I came out when I was 14, and at the time, there weren’t a whole lot of options for me to meet like-minded teens and young adults. The internet was in its early stages, which meant I didn’t know much about chat rooms and the like (thank the gods, in a way, for that). What I did find, however, was a Houston based group for LGBT teens and the local gay coffee shop, Crossroads (r.i.p.). So, at an early age, I found a way to make it to these places, just to surround myself with people like me for an hour. Simply being there helped shape my identity and even as I entered adulthood, gave me a place to simply “be” without the pressures of a bar, or the commitments of the social groups.
I learned a lot in my time hanging out there. I learned how to make new friends. I learned about AIDS and HIV, from the Caesar Project coming to talk to us at the teen group, and from older gay men who talked about what it was like to be an adult during the height of the AIDS crisis. I was told about our local gay history from people who had actively participated in it. To be fair, not all of this was good and there were people that it probably would have been nicer to not ever have met. In my case, those people would also be waiting, once I and my peers were old enough to join the bar scene.

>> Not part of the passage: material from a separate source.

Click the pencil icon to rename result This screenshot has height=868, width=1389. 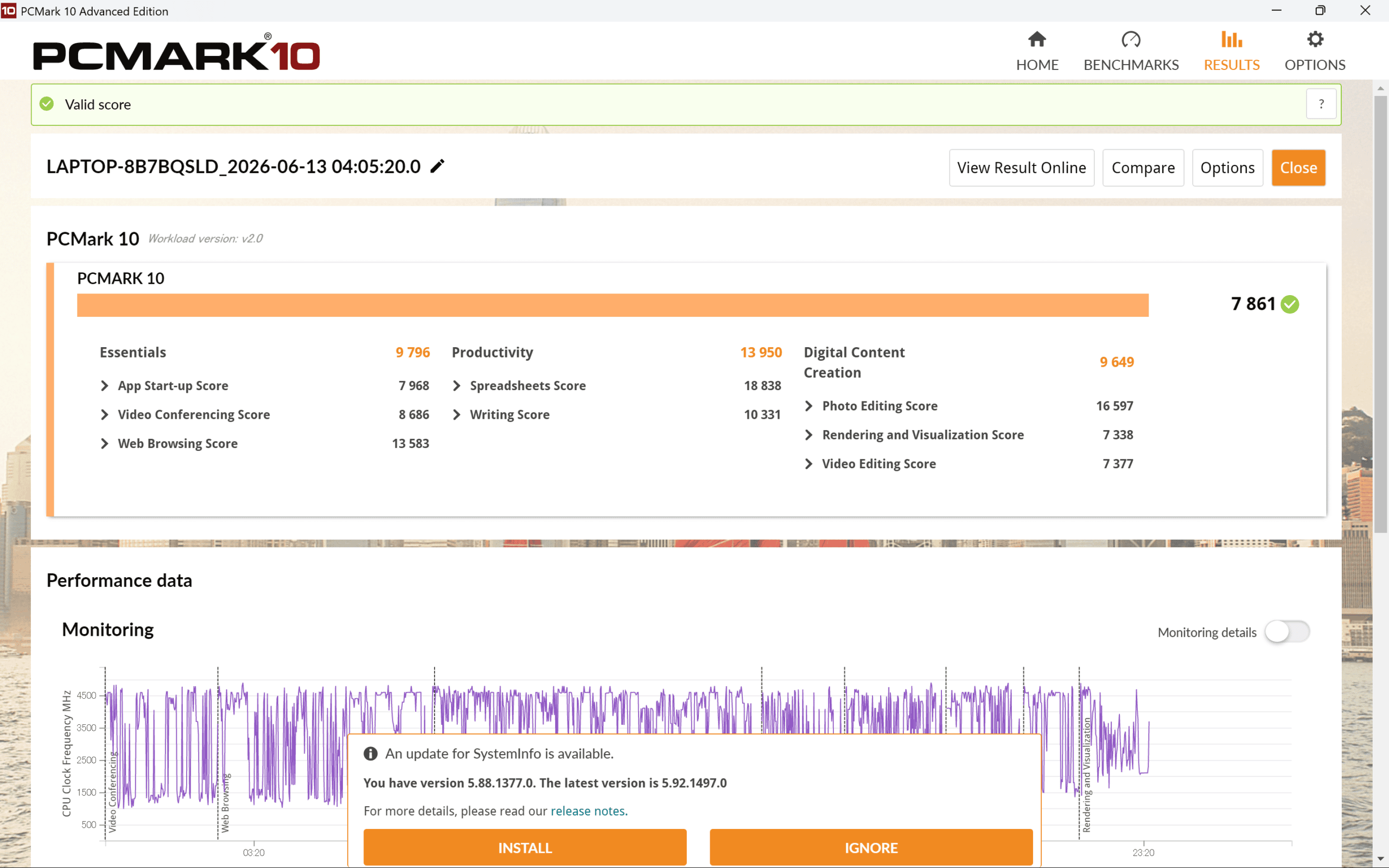click(437, 166)
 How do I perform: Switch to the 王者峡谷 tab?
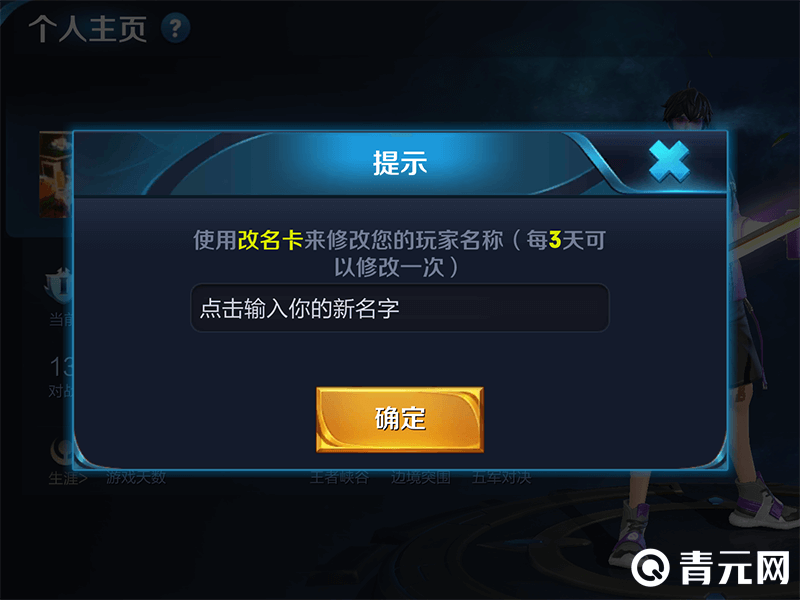[339, 478]
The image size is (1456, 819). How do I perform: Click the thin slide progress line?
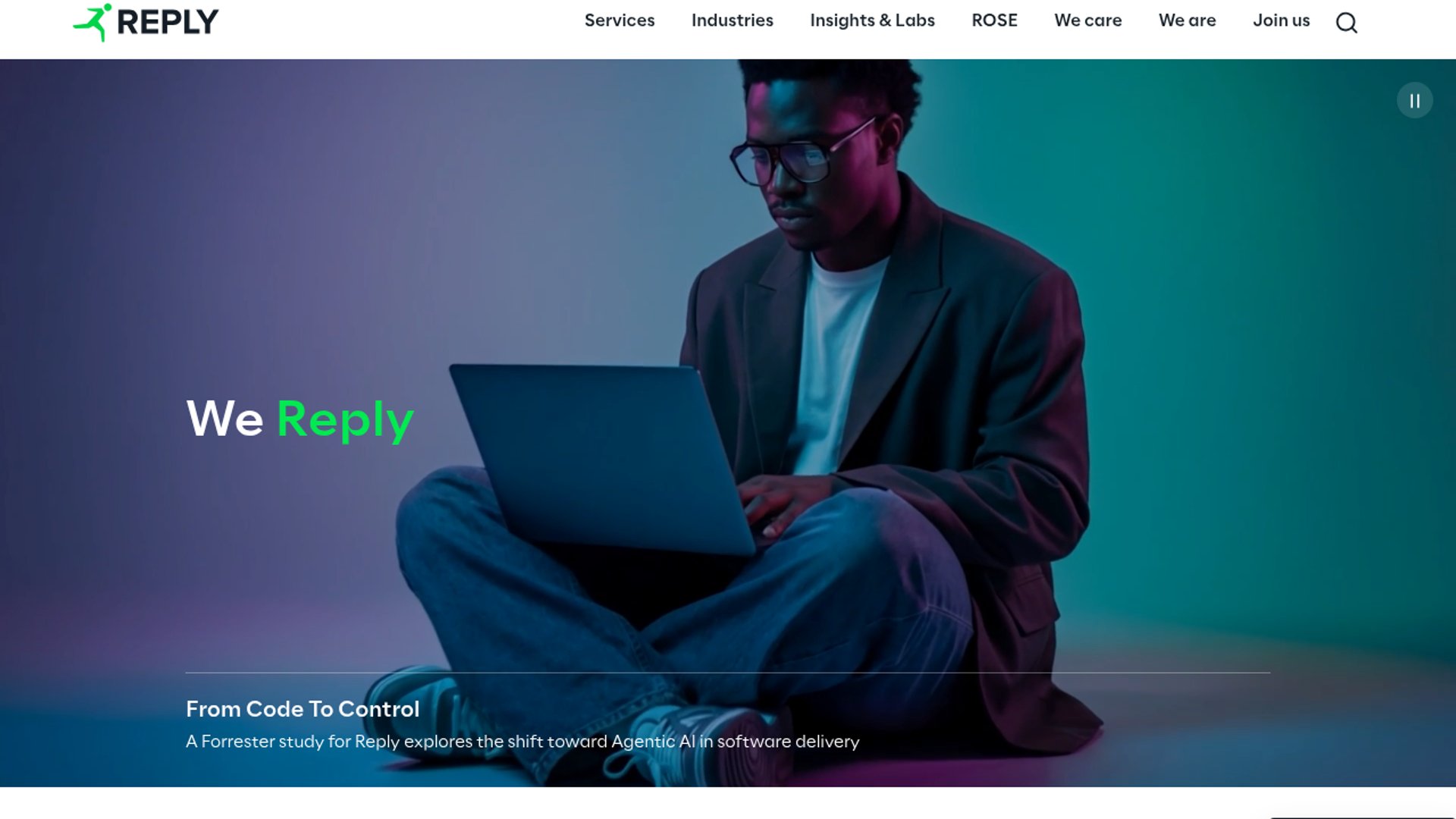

The creepers still exist, and the random hook ups, and the thrill of dating, either through Grindr or at a bar. What’s missing, though, is that sense of history and identity that carried me through college. I don’t see people gathering at local gay spots anymore, unless it’s a bar. I am now in New York, and got a brief interaction with Big Cup before it closed. In Houston, there are no more gay coffee shops. Most of the other LGBT people I’ve met have been at bars, or in social organizations. While there isn’t a problem with this, it does create a very narrow view of the gay community. Most of the bars I’ve been to cater to one subset of the gay community. The same thing exists with the social groups, despite efforts to attract to a wider audience. Of course, this doesn’t take into account online dating and hooking up, which allows one to browse OkCupid profiles from the comfort of your own home, or hook up with someone while visiting the wilds of Staten Island, without ever having to go to a gay bar in Chelsea.
This isn’t to say that online dating and the internet aren’t useful. The kids who have come of age after me have had so many opportunities to reach out and, I hope, to not feel so lonely or isolate, especially as their peers and parents are more accepting of them at younger and younger ages. You don’t need to travel 20-45 minutes to go to Montrose, or Chelsea, or West Hollywood to get a date (or a friend). You can use an app, or online dating, or even just by going to school or work. From a community standpoint, though, you can’t learn what happened before you. A few seasons ago, on Drag Race, Jiggly Caliente admitted that she didn’t know what the Stonewall Riots were. This is an event where the landmarks still exist and many of the people involved are still living. Sure, some of us can and will look this stuff up, but does it have the same impact as hearing it directly from someone who was locked up numerous times for civil disobedience.
There’s nothing wrong with hanging out at a bar, or joining a group of like-minded gays who all just happen to really like making pottery. Unfortunately, as we lose our community spaces, we also lose our sense of community. We become less and less tied to what it took to get us to a place of acceptance and relative safety. As a community, we seem to be so interested in subdividing ourselves and others that we forget to just exist. While this is this isn’t solely the gay community’s issue, we can still work to be the change we wish to see in others.